Problem statement:
Would you reproduce exactly the lines below from the one holding "Expand the APP设置 chevron arrow" through the one holding "Open humaneli profile", inclusive, and no others?

Stored data
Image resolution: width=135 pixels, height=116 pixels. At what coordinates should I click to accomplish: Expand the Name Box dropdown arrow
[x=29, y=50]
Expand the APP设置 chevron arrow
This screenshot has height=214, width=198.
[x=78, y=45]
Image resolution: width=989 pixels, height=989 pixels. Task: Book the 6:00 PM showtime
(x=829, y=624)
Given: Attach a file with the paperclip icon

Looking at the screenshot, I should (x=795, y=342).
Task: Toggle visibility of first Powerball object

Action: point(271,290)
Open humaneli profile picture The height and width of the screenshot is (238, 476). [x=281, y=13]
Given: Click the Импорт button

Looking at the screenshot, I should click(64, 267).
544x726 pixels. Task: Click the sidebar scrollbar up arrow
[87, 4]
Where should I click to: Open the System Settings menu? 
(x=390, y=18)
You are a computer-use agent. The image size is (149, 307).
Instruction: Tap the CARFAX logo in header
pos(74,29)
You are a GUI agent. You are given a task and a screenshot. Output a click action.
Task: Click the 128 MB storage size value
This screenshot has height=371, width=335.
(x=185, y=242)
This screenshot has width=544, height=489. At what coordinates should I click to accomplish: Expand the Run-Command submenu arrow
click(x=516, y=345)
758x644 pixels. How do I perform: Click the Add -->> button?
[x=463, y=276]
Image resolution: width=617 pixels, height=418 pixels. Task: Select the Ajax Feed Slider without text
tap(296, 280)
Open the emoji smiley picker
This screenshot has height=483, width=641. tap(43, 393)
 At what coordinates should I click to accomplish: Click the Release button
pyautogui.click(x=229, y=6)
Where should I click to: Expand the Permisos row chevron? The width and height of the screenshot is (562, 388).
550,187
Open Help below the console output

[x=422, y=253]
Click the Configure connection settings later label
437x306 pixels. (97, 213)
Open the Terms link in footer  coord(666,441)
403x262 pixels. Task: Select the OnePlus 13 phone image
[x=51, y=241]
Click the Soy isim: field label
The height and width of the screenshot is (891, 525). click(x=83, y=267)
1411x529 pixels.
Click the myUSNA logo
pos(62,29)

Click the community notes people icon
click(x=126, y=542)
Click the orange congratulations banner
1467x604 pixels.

Solution to this task:
Expand the APP设置 chevron arrow
This screenshot has height=214, width=198.
[x=78, y=45]
Image resolution: width=989 pixels, height=989 pixels. Task: Book the 6:00 PM showtime
(x=829, y=624)
Given: Attach a file with the paperclip icon

Looking at the screenshot, I should (x=795, y=342).
Task: Toggle visibility of first Powerball object

Action: point(271,290)
Open humaneli profile picture The height and width of the screenshot is (238, 476). [x=281, y=13]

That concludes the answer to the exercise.